Recent evidence linking cognitive decline to unaided hearing loss is of particular importance to the otolaryngologist14 and is discussed in greater depth elsewhere in this text. Failure of older adults to respond appropriately to amplification suggests defective executive function, and should be interpreted as requiring further testing. “Speech-in-noise” or other specialized audiometry testing should be employed in the evaluation of older patients with evidence of mild cognitive decline or evidence of poor auditory rehabilitation following aiding. Perhaps even more pertinent is newer evidence suggesting early amplification may retard cognitive decline—a topic beyond the scope of this chapter.

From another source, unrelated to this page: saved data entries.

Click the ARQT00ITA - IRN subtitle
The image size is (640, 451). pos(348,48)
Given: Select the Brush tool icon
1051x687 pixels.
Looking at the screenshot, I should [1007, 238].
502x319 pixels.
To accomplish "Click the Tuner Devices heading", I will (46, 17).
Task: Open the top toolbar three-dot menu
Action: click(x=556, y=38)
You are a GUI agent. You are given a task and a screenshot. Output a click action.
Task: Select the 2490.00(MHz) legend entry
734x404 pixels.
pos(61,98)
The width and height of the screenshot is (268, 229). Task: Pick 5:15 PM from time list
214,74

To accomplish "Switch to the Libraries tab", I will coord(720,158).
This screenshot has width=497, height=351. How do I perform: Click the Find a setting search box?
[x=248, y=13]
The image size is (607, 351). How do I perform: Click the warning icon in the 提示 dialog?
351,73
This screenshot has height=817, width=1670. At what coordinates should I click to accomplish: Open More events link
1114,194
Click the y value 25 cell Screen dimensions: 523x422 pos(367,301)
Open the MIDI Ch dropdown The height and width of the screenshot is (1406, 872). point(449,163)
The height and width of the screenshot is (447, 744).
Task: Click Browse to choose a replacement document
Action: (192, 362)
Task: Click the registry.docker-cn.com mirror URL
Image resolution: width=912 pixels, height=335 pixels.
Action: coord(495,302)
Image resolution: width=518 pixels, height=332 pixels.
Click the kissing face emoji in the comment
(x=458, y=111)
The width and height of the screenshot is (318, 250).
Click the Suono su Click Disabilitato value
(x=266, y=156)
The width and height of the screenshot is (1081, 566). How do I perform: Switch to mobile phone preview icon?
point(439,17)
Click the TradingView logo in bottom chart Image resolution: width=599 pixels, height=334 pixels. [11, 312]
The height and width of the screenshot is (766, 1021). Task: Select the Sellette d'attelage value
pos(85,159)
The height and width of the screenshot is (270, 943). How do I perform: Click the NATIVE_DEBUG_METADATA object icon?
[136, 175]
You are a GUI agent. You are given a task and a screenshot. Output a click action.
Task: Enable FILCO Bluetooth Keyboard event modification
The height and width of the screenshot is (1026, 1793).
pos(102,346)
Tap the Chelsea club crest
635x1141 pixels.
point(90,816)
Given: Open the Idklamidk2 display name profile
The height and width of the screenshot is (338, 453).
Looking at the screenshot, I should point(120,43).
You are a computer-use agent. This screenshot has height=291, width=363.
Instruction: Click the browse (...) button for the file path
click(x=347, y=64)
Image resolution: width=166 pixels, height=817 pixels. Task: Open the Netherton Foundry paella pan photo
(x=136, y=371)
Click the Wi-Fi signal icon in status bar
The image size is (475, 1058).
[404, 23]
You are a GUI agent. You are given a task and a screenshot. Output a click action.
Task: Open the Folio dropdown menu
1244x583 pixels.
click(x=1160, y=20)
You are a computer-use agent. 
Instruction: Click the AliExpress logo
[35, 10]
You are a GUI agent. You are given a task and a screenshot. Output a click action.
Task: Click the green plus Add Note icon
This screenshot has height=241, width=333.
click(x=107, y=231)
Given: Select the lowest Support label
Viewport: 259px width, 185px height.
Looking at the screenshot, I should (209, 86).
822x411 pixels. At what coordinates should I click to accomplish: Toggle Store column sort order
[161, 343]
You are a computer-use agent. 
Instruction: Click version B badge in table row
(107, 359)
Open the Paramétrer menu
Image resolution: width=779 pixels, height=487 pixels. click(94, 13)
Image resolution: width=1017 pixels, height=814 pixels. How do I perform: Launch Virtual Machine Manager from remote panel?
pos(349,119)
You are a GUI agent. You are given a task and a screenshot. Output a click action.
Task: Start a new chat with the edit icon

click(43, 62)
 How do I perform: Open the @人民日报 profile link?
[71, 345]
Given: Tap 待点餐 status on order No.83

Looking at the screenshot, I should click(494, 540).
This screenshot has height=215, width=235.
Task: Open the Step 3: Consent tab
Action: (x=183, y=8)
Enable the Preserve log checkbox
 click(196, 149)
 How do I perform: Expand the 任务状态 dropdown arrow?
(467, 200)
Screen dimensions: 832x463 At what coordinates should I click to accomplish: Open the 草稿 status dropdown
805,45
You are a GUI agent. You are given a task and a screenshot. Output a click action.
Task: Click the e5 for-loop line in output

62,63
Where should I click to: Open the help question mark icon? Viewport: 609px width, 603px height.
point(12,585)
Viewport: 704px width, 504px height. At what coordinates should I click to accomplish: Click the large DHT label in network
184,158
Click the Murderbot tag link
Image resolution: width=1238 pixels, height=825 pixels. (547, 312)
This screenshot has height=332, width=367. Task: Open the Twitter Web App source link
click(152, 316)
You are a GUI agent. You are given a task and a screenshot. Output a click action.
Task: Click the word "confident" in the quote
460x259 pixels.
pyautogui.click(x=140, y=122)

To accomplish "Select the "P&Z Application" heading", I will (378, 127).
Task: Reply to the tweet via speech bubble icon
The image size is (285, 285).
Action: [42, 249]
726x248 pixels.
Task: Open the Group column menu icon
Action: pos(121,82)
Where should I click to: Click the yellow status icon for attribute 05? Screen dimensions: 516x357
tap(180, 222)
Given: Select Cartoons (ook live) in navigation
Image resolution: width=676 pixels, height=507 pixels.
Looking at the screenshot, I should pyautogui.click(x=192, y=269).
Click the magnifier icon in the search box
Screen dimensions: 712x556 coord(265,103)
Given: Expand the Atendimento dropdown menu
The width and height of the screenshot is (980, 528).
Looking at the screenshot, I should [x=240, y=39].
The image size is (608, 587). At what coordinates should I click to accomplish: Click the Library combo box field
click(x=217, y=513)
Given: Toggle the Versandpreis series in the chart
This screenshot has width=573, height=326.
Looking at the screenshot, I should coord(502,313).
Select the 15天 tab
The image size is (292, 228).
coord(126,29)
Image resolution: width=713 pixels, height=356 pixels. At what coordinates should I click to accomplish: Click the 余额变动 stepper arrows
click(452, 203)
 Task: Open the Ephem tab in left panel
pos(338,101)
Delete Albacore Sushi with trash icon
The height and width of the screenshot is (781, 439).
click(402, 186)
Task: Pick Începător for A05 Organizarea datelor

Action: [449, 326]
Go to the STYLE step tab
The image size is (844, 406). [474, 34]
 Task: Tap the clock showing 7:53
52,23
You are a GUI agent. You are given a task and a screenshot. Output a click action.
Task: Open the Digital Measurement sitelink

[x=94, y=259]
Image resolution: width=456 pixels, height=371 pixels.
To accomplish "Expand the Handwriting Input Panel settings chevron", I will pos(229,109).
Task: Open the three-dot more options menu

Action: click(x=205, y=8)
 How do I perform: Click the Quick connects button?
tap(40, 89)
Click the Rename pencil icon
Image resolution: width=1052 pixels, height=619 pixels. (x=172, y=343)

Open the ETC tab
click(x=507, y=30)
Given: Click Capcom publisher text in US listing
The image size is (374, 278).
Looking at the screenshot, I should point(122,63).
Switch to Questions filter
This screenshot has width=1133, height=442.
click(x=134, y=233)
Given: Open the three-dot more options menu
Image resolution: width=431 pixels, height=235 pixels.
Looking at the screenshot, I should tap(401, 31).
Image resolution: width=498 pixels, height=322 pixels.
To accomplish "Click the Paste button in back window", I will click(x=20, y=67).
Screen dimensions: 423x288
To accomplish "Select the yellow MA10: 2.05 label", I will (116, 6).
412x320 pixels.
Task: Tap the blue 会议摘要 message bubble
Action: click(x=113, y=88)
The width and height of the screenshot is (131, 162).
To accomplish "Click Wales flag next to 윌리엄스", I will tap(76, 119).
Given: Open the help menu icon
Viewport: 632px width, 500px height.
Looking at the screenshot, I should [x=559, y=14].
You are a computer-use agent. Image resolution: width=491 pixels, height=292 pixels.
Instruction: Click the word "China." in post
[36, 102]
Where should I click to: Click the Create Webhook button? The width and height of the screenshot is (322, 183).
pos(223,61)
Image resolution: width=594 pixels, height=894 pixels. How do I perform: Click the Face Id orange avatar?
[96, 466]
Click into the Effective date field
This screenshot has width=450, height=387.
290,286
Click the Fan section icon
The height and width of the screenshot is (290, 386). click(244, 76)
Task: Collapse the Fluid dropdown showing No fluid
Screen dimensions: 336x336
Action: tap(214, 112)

Assessment of Social Support
Historically, in the United States and in many cultures today, elderly people benefited from the support of their children and extended family. However, dramatic changes in U.S. culture including smaller families, mobile society, and two-income families mean that many elderly have no nearby family members to care for them. When their children have left home older people often relocate to “adult communities” remote from family and friends. As they age and require increasing levels of support, they may—or may not—be able to access support from community infrastructure and friends. In many such communities, support for the elderly is by other elderly—an obviously time-limited arrangement. As a result, some assessment of support is necessary for all elderly patients. This should include documentation of family member availability, community resources, primary care and other physicians, and assessment of travel needs and modalities. It is not uncommon to encounter patients in their 90s still driving to their appointments despite high levels of frailty and mild cognitive decline. It is not the intent of this chapter to address otolaryngologist involvement in deciding the wisdom of such behaviors, but clearly there is an expectation that any concerns be communicated not only to the patient, but also to the family and primary care provider.
Eliciting Patient Goals
The goals and expectations of older adults usually differ from those of younger adults. These include independence, mobility, ability to communicate with family and friends, and avoidance of being alone, issues that younger people take for granted. One of the primary goals of most adults (old or young) is what geriatricians term compression of morbidity.15 Aging is accompanied by the recognition that life is time-limited, and that sooner or later all must die. However, gradual decline may not be inevitable because illness and functional ability may be modifiable such that disability is compressed into the shortest possible time prior to death (Fig. 4.1). Older patients are not so much afraid of dying as they are afraid of prolonged disability. Elicitation and identification of specific goals is a critical component of assessment of an older patient. Open discussion with the patient and caregiver (if available) should be undertaken at the first consultation, and the discussion should be reopened whenever difficult decisions arise. The goal of compression of morbidity may lead to decisions to avoid invasive procedures that have the potential to lead to long-term disability—or, conversely, may suggest early, aggressive intervention to extend useful, rewarding life even when the intervention may be accompanied by risk of earlier demise. This sort of decision making defies application of standard guidelines and mandates open, forthright discussion. Most older adults have no difficulty in making such decisions if the choices are clear and unambiguous. Unfortunately, predicting outcomes for a specific individual is a daunting task, regardless of age. Such discussions must include a frank disclosure of uncertainty when it exists, as well as clear openness on the part of the physician to accept and work with decisions made knowledgeably by each older patient.